WHAT THIS TASK INVOLVES: Could you switch "trash" to "bin" in the lines from the one with "Select the Holiday" up to and including the one with "Action: coord(574,579)", and give back only those lines with nothing else changed?

RECORDS SHOWN:
####################

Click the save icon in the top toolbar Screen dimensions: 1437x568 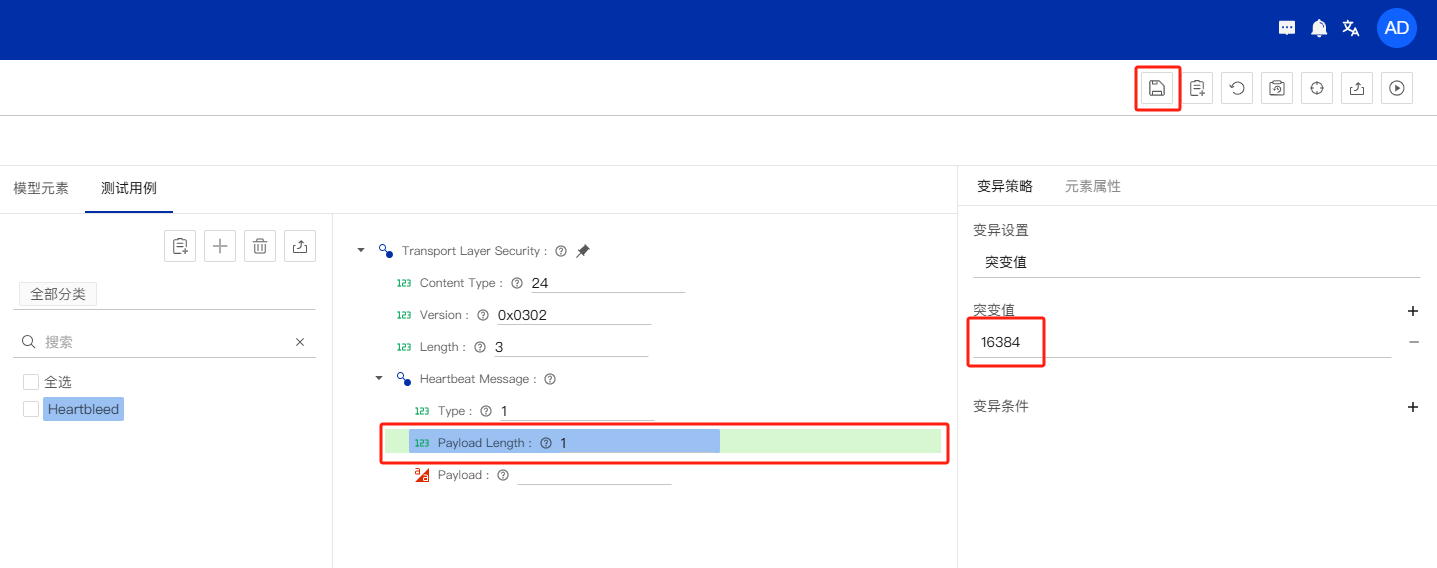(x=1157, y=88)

####################

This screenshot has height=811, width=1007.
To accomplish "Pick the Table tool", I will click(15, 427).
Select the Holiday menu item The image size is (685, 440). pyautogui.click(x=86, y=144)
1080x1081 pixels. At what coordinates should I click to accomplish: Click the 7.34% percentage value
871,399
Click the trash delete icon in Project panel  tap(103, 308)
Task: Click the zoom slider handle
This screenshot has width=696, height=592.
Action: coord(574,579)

####################

SOLVED EXERCISE:
Select the Holiday menu item The image size is (685, 440). pyautogui.click(x=86, y=144)
1080x1081 pixels. At what coordinates should I click to accomplish: Click the 7.34% percentage value
871,399
Click the bin delete icon in Project panel  tap(103, 308)
Task: Click the zoom slider handle
This screenshot has width=696, height=592.
Action: coord(574,579)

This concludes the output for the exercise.